Frequently Asked Questions

Does Tesseract require LibPDF or external libraries to create searchable PDFs?

No. Tesseract generates searchable PDFs using its own native TessPDFRenderer class implemented in src/api/pdfrenderer.cpp. The renderer streams PDF objects directly to disk and manages the document structure internally, eliminating dependencies on external libraries like LibPDF or PDFium. The only requirement is the Tesseract training data directory, which provides the embedded font file (pdf.ttf) used for the invisible text layer.

What is the difference between a regular PDF and a searchable PDF created by Tesseract?

A regular PDF contains only raster image data, making text non-selectable and non-indexable. A searchable PDF created by Tesseract contains both the original image (unless textonly_pdf is enabled) and an invisible text layer positioned precisely over the image content. This hidden layer uses standard PDF text operators (BT/ET blocks) with coordinates derived from OCR word bounding boxes, allowing users to select, copy, and search the text while viewing the original scanned image.

How can I create a text-only PDF without images using Tesseract?

Set the boolean configuration variable textonly_pdf to 1 before processing.
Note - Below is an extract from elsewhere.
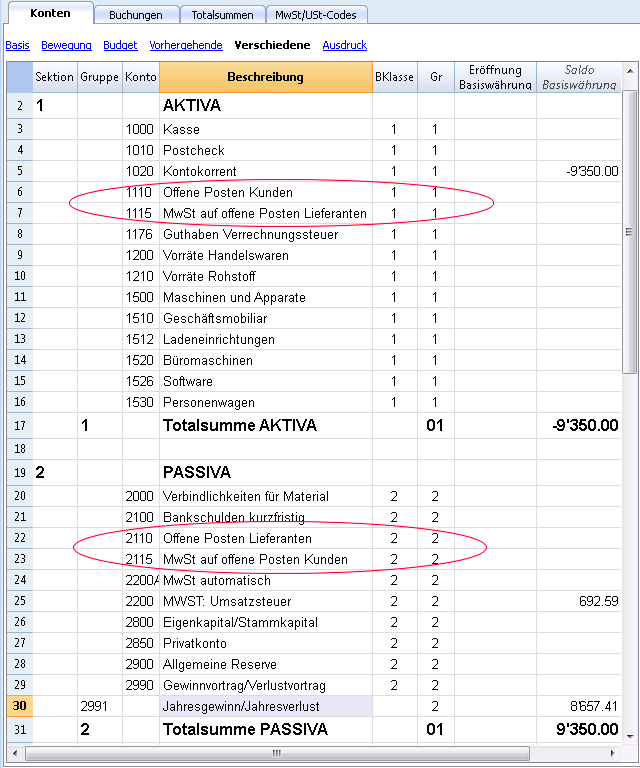Click the horizontal scrollbar left arrow
Screen dimensions: 640x768
coord(15,753)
This can be done via the command line using -c textonly_pdf=1 or programmatically via the C++ API using api.SetVariable("textonly_pdf", "1"). When enabled, the TessPDFRenderer skips the imageToPDFObj step in AddImageHandler(), omitting the raster image data and including only the invisible text layer. This significantly reduces file size but removes the visual representation of the original document.

What font does Tesseract use for the invisible text layer in PDFs?

Tesseract embeds a custom minimal TrueType font named pdf.ttf, which is compiled directly into the binary as a byte array in src/api/pdf_ttf.h. This font is used exclusively for the invisible text layer to ensure text selectability across all PDF viewers without relying on system fonts. The renderer references this font in PDF objects as /F1 within text blocks, allowing the hidden text to occupy the exact coordinates determined by the OCR engine during recognition.